Problem requirements: Please reproduce the lines below word for word, from the very first one through the one containing "coord(692,481)".

Given data:
────────────────────────────────────────

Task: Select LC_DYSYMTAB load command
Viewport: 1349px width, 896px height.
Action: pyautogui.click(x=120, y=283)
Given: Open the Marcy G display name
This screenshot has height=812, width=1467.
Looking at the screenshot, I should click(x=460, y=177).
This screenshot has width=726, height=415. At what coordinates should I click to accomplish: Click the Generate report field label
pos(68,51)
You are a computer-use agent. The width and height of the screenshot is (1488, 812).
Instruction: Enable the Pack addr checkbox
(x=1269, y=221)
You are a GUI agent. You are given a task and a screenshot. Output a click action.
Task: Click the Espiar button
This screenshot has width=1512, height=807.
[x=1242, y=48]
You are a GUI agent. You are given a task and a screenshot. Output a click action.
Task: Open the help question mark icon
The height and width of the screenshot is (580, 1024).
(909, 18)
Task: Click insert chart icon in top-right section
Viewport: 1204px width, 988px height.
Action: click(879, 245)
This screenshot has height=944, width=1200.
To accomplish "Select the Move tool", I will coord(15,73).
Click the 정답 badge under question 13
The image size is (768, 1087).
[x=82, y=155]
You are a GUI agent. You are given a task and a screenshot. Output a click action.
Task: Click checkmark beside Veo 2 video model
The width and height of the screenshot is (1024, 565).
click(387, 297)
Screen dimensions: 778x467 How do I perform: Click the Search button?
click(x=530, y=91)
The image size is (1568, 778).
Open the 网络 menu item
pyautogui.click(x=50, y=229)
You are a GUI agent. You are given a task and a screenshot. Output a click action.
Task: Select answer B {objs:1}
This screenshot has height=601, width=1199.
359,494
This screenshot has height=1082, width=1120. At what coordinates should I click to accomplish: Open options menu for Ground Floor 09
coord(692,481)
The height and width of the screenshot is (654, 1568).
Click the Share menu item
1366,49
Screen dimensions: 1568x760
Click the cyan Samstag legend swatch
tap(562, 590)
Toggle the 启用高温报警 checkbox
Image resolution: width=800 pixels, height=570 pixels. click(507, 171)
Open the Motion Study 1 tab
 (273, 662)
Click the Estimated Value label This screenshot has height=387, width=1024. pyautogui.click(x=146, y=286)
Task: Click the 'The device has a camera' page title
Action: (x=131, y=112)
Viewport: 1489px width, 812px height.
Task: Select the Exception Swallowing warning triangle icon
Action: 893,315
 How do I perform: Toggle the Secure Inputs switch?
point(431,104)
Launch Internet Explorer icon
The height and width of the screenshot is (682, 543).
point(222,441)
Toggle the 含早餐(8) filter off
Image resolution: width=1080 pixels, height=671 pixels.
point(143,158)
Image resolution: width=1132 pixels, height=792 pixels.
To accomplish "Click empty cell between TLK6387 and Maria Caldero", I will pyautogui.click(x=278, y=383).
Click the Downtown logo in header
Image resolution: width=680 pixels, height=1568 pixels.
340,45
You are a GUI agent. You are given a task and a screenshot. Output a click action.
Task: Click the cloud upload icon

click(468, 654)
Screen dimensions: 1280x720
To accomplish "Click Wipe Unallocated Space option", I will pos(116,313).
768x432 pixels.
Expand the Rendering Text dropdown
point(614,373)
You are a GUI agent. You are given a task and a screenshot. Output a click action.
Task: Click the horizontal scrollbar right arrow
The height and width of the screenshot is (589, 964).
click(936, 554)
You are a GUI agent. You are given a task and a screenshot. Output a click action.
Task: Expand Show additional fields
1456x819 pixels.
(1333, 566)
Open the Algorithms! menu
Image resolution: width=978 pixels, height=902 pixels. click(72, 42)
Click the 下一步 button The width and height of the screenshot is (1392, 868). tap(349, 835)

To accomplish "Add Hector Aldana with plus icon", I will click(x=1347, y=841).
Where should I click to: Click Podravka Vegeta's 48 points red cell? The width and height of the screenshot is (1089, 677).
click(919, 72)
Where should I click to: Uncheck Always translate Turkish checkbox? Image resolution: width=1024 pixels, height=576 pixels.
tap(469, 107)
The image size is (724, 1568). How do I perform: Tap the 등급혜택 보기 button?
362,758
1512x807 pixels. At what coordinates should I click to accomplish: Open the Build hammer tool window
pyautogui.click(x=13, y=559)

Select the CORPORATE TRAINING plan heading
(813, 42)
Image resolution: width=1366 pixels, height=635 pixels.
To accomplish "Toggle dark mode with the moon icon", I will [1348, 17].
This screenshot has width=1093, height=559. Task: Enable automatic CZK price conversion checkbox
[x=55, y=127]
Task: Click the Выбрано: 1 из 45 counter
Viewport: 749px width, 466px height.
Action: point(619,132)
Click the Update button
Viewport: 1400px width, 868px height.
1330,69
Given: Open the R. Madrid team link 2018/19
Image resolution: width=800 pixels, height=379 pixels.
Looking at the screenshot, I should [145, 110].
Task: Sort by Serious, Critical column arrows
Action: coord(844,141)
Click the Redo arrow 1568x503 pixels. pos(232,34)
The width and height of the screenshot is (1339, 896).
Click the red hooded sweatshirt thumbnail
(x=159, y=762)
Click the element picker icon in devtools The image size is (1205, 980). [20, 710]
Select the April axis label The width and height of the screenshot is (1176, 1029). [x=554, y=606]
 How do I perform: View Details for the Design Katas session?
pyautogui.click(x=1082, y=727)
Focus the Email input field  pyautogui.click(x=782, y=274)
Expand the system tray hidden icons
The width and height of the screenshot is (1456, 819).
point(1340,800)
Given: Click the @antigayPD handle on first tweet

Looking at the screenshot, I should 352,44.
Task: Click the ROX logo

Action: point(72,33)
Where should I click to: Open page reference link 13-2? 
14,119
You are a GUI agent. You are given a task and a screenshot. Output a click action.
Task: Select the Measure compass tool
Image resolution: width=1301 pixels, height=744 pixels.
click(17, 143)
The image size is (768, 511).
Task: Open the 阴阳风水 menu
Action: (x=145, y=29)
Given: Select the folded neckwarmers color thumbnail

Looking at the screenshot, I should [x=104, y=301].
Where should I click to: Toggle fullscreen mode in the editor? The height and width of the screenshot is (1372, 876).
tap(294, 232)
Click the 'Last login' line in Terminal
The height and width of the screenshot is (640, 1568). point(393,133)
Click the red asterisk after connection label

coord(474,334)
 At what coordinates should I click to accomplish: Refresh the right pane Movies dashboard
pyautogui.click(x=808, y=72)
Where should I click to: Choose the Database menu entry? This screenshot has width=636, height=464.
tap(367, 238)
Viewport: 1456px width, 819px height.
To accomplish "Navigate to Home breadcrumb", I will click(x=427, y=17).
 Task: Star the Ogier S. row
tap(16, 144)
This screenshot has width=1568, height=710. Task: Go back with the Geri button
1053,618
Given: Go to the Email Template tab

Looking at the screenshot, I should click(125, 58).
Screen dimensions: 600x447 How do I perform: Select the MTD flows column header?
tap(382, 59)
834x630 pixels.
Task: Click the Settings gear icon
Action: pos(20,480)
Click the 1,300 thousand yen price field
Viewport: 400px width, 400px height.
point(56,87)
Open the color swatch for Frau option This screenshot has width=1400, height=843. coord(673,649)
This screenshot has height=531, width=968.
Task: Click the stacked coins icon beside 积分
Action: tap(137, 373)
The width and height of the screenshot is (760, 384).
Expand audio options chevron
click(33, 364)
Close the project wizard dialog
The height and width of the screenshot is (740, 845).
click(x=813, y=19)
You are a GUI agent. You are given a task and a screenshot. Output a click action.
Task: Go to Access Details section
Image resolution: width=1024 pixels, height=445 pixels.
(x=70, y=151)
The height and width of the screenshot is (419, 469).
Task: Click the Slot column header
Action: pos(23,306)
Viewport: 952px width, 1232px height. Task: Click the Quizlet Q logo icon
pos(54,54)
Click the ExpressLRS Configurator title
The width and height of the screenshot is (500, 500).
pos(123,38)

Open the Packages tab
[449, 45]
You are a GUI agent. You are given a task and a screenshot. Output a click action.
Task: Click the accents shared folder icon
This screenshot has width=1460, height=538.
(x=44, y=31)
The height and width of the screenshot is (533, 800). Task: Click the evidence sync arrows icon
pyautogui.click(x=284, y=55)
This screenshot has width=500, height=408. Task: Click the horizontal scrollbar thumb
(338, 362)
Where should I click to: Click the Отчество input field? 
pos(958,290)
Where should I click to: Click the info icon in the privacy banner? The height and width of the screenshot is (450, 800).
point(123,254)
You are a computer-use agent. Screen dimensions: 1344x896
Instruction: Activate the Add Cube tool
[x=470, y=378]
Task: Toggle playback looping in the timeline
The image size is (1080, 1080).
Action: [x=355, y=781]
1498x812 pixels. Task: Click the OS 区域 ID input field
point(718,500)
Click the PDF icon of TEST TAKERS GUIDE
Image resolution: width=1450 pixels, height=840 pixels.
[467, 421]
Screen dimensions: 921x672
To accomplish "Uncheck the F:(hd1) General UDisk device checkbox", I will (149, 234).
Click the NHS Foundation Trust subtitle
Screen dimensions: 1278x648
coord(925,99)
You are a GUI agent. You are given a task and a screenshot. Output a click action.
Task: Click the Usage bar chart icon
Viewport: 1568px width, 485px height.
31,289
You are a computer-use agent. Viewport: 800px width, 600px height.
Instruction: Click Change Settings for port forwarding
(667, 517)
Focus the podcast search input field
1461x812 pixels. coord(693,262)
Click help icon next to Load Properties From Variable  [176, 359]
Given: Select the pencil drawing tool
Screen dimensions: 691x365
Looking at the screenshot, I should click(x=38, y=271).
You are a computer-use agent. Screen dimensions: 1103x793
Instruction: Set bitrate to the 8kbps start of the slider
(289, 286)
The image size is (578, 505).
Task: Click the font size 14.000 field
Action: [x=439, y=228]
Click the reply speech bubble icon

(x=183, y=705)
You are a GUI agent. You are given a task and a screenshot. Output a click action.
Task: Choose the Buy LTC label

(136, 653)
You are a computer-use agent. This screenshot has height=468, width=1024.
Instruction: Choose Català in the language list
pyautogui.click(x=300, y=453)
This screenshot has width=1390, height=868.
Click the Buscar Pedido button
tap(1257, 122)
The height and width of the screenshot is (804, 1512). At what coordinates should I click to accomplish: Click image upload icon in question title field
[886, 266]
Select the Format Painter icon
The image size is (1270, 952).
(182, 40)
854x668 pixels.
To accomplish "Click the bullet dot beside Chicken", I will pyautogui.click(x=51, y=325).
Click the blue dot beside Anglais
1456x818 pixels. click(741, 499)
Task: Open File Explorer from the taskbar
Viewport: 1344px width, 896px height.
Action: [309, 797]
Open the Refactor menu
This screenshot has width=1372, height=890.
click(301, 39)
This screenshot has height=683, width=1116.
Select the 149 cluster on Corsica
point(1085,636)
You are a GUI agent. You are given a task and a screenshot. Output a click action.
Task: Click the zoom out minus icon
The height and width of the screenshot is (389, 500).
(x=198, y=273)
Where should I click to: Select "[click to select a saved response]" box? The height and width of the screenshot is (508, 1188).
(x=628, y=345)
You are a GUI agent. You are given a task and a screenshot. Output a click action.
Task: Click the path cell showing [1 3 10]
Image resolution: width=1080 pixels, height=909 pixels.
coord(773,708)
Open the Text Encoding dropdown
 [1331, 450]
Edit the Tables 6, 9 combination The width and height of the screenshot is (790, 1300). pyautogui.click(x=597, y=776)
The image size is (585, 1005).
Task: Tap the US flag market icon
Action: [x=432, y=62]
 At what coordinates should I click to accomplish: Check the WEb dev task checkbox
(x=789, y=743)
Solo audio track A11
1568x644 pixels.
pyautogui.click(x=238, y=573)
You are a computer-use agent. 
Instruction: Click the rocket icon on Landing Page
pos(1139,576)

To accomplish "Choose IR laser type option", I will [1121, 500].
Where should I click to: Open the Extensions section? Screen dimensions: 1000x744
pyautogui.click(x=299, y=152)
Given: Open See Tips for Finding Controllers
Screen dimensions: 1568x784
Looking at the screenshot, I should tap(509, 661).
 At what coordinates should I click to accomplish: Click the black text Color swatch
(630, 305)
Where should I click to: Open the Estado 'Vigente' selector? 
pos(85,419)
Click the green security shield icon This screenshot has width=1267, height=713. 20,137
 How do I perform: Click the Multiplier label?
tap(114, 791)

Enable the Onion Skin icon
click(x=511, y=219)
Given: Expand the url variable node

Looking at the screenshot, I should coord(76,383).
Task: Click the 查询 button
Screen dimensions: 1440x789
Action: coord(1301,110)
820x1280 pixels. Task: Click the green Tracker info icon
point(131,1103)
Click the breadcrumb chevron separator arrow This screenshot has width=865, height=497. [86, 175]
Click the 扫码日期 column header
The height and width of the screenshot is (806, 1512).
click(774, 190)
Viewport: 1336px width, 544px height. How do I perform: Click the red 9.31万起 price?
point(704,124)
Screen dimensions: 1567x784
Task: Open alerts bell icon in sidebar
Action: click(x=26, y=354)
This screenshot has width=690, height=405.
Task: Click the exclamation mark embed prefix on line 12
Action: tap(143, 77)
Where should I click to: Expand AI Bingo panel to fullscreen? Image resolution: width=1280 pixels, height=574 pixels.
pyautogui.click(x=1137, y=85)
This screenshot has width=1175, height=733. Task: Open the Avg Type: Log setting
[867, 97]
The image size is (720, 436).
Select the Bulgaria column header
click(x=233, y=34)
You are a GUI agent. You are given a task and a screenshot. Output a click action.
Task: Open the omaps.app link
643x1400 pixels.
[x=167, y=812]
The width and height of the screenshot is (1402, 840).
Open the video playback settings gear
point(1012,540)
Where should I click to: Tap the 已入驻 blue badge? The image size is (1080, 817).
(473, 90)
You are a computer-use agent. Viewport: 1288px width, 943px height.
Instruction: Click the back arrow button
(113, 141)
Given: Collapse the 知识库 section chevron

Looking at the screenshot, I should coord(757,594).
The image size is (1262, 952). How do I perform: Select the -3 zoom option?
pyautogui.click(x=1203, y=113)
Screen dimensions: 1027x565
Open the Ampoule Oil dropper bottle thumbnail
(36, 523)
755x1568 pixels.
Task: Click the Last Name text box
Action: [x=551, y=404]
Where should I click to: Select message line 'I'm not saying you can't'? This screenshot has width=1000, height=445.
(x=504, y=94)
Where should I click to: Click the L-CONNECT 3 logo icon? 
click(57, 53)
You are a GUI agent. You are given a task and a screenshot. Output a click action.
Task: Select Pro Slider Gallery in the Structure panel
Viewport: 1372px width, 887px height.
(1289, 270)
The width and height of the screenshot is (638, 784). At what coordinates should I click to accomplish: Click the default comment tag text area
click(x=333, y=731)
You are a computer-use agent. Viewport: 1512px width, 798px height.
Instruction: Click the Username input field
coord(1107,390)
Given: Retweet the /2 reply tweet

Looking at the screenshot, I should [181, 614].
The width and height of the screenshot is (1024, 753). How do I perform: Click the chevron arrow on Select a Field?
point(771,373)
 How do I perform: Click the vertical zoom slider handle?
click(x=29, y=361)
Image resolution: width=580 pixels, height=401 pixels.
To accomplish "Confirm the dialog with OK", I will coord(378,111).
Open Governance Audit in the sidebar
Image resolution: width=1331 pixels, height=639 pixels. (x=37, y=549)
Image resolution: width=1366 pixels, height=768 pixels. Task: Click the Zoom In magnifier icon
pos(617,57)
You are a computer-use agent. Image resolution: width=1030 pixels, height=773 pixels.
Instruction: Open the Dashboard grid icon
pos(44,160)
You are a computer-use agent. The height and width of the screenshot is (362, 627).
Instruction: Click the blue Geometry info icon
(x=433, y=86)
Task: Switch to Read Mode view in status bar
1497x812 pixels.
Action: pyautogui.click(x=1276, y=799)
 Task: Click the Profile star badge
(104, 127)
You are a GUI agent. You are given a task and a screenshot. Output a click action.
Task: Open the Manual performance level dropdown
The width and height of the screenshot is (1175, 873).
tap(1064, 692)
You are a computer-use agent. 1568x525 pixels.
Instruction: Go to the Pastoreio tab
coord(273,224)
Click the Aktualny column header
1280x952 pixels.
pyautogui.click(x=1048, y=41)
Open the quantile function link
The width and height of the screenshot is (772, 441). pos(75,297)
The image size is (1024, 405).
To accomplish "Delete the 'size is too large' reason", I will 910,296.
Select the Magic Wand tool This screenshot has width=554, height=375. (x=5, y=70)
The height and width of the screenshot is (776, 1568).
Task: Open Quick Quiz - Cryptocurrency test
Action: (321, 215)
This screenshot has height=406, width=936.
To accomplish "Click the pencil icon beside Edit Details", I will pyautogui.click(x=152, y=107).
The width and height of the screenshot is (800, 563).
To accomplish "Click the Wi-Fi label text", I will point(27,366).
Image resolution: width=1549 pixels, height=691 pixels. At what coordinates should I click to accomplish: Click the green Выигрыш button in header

────────────────────────────────────────

Result of the exercise:
Task: Select LC_DYSYMTAB load command
Viewport: 1349px width, 896px height.
Action: pyautogui.click(x=120, y=283)
Given: Open the Marcy G display name
This screenshot has height=812, width=1467.
Looking at the screenshot, I should click(x=460, y=177).
This screenshot has width=726, height=415. At what coordinates should I click to accomplish: Click the Generate report field label
pos(68,51)
You are a computer-use agent. The width and height of the screenshot is (1488, 812).
Instruction: Enable the Pack addr checkbox
(x=1269, y=221)
You are a GUI agent. You are given a task and a screenshot. Output a click action.
Task: Click the Espiar button
This screenshot has width=1512, height=807.
[x=1242, y=48]
You are a GUI agent. You are given a task and a screenshot. Output a click action.
Task: Open the help question mark icon
The height and width of the screenshot is (580, 1024).
(909, 18)
Task: Click insert chart icon in top-right section
Viewport: 1204px width, 988px height.
Action: click(879, 245)
This screenshot has height=944, width=1200.
To accomplish "Select the Move tool", I will coord(15,73).
Click the 정답 badge under question 13
The image size is (768, 1087).
[x=82, y=155]
You are a GUI agent. You are given a task and a screenshot. Output a click action.
Task: Click checkmark beside Veo 2 video model
The width and height of the screenshot is (1024, 565).
click(387, 297)
Screen dimensions: 778x467 How do I perform: Click the Search button?
click(x=530, y=91)
The image size is (1568, 778).
Open the 网络 menu item
pyautogui.click(x=50, y=229)
You are a GUI agent. You are given a task and a screenshot. Output a click action.
Task: Select answer B {objs:1}
This screenshot has height=601, width=1199.
359,494
This screenshot has height=1082, width=1120. At what coordinates should I click to accomplish: Open options menu for Ground Floor 09
coord(692,481)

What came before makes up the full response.